## Task description
Only the lines below between the ones containing "Wisconsin Project on Nuclear" and "Jordan (199, 922)", inclusive, are to be reproduced, each exactly as it stands.

*** Excerpted records Section Begins ***

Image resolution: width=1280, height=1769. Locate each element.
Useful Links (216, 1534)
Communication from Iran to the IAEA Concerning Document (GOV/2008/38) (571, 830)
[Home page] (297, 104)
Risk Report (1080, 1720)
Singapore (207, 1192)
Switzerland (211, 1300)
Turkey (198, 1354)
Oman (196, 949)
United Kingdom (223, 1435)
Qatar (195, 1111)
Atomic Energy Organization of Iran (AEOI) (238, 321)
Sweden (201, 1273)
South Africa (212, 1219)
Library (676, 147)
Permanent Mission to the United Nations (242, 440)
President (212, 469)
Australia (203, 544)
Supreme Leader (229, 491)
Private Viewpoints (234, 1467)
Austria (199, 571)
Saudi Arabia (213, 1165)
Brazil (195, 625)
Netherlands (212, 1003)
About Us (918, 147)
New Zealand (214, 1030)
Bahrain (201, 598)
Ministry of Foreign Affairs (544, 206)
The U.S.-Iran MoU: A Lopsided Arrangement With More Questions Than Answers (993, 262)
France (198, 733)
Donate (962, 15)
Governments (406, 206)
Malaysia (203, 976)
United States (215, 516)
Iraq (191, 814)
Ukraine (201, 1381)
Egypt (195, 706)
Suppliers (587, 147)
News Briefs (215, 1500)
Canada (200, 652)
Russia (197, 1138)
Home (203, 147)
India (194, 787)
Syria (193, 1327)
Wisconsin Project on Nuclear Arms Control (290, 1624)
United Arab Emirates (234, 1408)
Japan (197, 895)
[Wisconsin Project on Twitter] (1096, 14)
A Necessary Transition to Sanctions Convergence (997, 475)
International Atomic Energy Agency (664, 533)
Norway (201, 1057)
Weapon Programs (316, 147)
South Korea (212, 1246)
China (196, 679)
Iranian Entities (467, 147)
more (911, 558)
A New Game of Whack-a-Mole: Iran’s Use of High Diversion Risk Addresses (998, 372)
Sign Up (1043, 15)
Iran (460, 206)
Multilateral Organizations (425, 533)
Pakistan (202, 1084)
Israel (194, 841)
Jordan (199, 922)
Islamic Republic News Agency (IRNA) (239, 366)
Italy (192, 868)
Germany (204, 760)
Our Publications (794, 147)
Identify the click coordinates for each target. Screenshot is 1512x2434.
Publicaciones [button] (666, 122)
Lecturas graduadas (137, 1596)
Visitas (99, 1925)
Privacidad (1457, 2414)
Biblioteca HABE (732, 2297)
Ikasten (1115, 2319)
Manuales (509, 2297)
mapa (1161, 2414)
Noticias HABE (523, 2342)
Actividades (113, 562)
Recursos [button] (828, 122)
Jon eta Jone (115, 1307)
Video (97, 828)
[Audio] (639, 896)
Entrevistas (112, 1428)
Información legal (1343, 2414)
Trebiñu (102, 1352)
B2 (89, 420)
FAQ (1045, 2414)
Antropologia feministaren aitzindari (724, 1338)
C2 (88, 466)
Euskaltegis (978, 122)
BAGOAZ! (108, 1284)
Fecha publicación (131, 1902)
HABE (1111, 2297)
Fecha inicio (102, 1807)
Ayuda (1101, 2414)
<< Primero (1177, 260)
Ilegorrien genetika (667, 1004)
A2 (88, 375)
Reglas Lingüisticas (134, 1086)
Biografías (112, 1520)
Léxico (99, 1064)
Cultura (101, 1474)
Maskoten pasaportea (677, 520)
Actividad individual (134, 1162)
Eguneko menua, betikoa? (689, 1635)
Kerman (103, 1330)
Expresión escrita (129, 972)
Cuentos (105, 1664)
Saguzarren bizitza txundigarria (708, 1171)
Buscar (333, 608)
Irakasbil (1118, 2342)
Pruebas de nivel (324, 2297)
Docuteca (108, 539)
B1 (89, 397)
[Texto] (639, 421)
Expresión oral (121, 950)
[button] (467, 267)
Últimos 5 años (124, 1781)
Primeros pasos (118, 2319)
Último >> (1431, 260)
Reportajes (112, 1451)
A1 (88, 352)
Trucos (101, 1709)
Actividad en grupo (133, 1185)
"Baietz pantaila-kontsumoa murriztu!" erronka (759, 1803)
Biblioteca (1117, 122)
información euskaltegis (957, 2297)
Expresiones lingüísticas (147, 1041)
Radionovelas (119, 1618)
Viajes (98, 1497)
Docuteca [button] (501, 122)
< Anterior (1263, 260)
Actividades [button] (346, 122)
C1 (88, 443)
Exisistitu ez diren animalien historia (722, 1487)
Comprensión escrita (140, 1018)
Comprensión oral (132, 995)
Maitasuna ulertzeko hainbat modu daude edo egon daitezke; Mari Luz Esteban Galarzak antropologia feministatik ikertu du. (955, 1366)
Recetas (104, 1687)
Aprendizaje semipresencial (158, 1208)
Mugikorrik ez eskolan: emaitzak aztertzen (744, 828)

*** Excerpted records Section Ends ***

## Task answer
Wisconsin Project on Nuclear Arms Control (290, 1624)
United Arab Emirates (234, 1408)
Japan (197, 895)
[Wisconsin Project on Twitter] (1096, 14)
A Necessary Transition to Sanctions Convergence (997, 475)
International Atomic Energy Agency (664, 533)
Norway (201, 1057)
Weapon Programs (316, 147)
South Korea (212, 1246)
China (196, 679)
Iranian Entities (467, 147)
more (911, 558)
A New Game of Whack-a-Mole: Iran’s Use of High Diversion Risk Addresses (998, 372)
Sign Up (1043, 15)
Iran (460, 206)
Multilateral Organizations (425, 533)
Pakistan (202, 1084)
Israel (194, 841)
Jordan (199, 922)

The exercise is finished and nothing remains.